PASSAGE PROVIDED:

──────────────────────────────

I'll be sending you the questions in future then!


----------



## Epona (Feb 3, 2011)

tommers said:


> do you?!?
> 
> I'll be sending you the questions in future then!


 
Yeah I'm not working at the moment   I've done the Terran plot and have done the first couple of Operation Final Fury missions but that's on hold for the moment cos since I started the hub it's like someone pulled the plug out of my bank account and let all the credits drain out!  That's even though I homebased all my ST/UTs to it to keep it topped up.  So I'm doing a lot of station defence and patrol missions to keep my personal funds increasing, I want to buy a carrier soon.


----------



## tommers (Feb 3, 2011)

which ship are you using at the moment?


----------



## Epona (Feb 7, 2011)

Sorry, having trouble with my internet for the last few days - sometimes it lets me post and sometimes it doesn't!

I'm currently using a Springblossom as my personal ship.  I ended up finishing the Hub missions and getting income again (despite my fears early on I only actually lost 5 million or so credits during the time I was supplying it to get the gates set up, drop in the ocean) so I bought a Tokyo carrier once I was sure my bank account was stable - I am enjoying having somewhere to organise my fleet of fighters.


----------



## Mooncat (Feb 8, 2011)

Feel like I'm cheating when flying around in a Springblossom  - its just so damn fast you can out run anything that can hurt you. 

(I load out with matter/antimatter for killing things and electro-magnetic plasma cannons for missile defence)

I'm currently running scared in an Argon Elite - damn you restart required! 

Just noticed there's an X3 wiki http://www.x3wiki.com/


----------



## Cid (Feb 10, 2011)

I've played this for some ridiculous amount of time and still only have a couple of Mercuries and a couple of Discoverers... It's an absurd game. Great though once you start to get the hang of basics, I've found the easy ownerless ships now, so might actually be able to do a couple of missions!


----------



## Epona (Feb 12, 2011)

──────────────────────────────

COLLECTED MATERIAL:
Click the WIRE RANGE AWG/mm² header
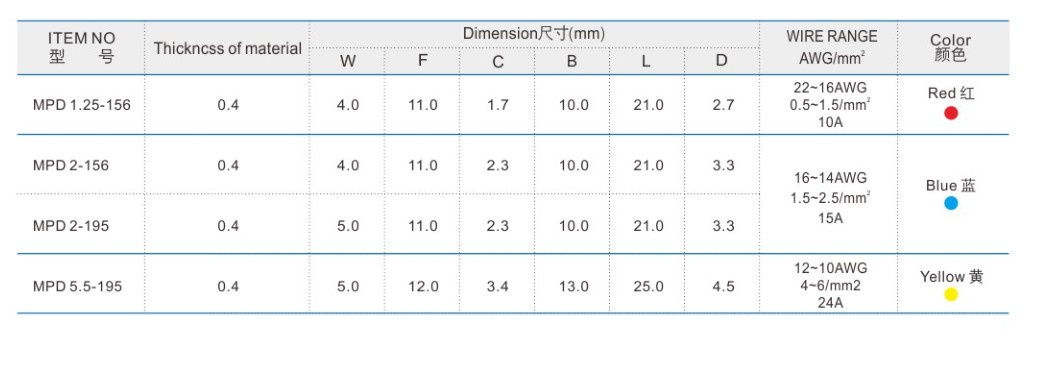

──────────────────────────────

EXERCISE: Please state which carrier Epona bought, according to the forum thread. The material after the forum thread stands on its own.

SOLUTION BELOW: A Tokyo carrier.